You might have not been practicing regularly, or maybe not at all. That too is fine. There are many responses and reactions to the material and each of them is authentic. At the very least, it is my hope that possibly some insights have been stirred for you or that these practices can be beneficial to you sometime in the future or can be a link to connect you with other paths and approaches. During these 40 days, you can dip in any day and at the conclusion you will be provided with downloadable files of all meditations for future use and reference.

Another reason for a variety of practices is that there are many ways in to states such as mindfulness and compassion. For instance, there are many methods of compassion cultivation, but some work “better” for some than for others. Contemplative development is very much a personal path and art, and each person must decide for him or herself what to pursue and what not to pursue. It is good to have exposure to a wide variety of practices, and then to focus on several that you resonate with. These 40 days will give you a well-rounded exposure to a variety of mindfulness and compassion-related practices and concepts.

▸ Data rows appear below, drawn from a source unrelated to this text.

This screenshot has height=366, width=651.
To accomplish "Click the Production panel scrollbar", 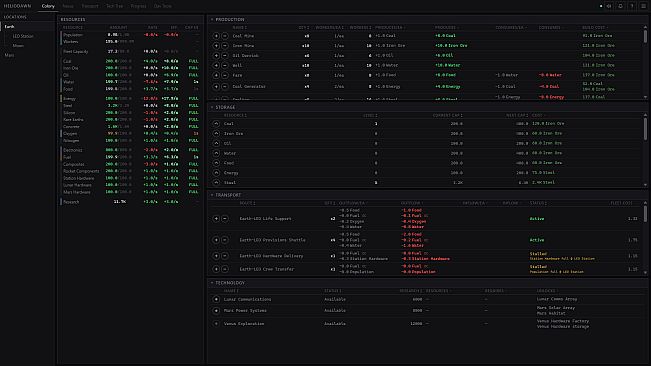I will pos(645,36).
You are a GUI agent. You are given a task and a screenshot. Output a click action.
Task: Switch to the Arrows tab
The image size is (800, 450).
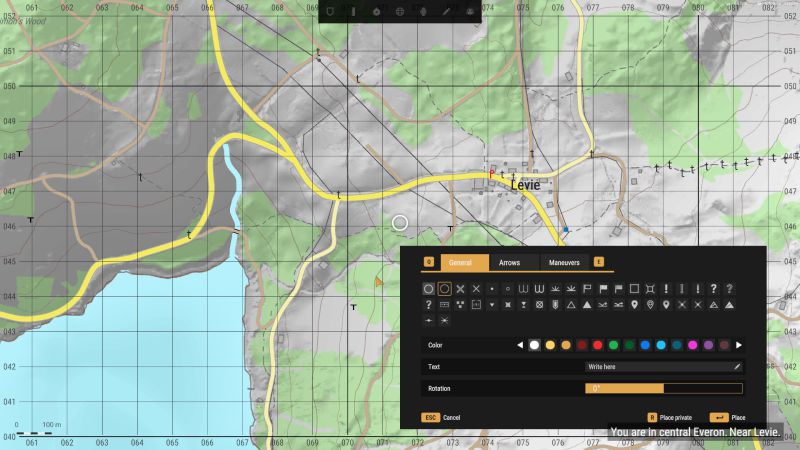click(509, 262)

As indicated, these practices are intended to complement and reinforce one another. Today, we focus on interconnectedness. In interconnectedness is a very important concept to reflect on. Understanding interconnectedness can help promote gratitude and appreciation, as well as pushing us toward more community involvement. Today’s practice focuses on a specific type of interconnectedness: The fact that beneficial aspects in our lives are the result of the kindness of others. So, we are cultivating a type of understanding of interconnectedness that may ameliorate some of our tendencies toward self-preoccupation, emphases on autonomy and lack of empathy for others.

To realize that my life is intricately interconnected to others means that anything good that occurs in my life can be traced back to the kindness of others. This is not to de-value effort and personal goals etc. But it is to take ultimate value from these and to acknowledge the enormous impact that others have had and continue to have on my life and my individual developmental trajectory.

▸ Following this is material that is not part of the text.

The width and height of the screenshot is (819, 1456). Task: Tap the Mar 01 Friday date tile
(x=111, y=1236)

Interconnectedness is a topic that can be reflected upon again and again with increasing levels of insight. As such, it is a very important practice and complements very strongly the practices and mindfulness and compassion.

 

Meditation Tip

Meditation Tip #22: Pursue practices that energize and refresh. Of course, it is important to do a practice for a bit before evaluating its effectiveness, but learn to be a scientist of your own experiences and to examine the effects and results of practices. We all have different learning styles, past experiences and emotional needs. Adapt practices to your unique situation. Choose practices over time that leave you energized and refreshed and lead to more moments of clarity and compassion in everyday life.

Day 22 Meditation: Appreciation and Interconnectedness

 

Self-Reflective Activity

Two versions of a journaling activity:

Sit down with a journal and reflect on the following question: Who is responsible for the room (or place) in which I am seated? Be creative, and let your mind imagine, and see what comes up. For instance, who was involved in the construction? Arrangement? Finances? How did you come to be there?

Sit down with a journal and reflect on the following question: Who are the people who have had the most positive impact on my life and why? Be creative, and let your mind imagine, and see what comes up. Let your recognitions flow spontaneously as you mindfully journal. You can choose to focus on a particular time period of life or on your life in general.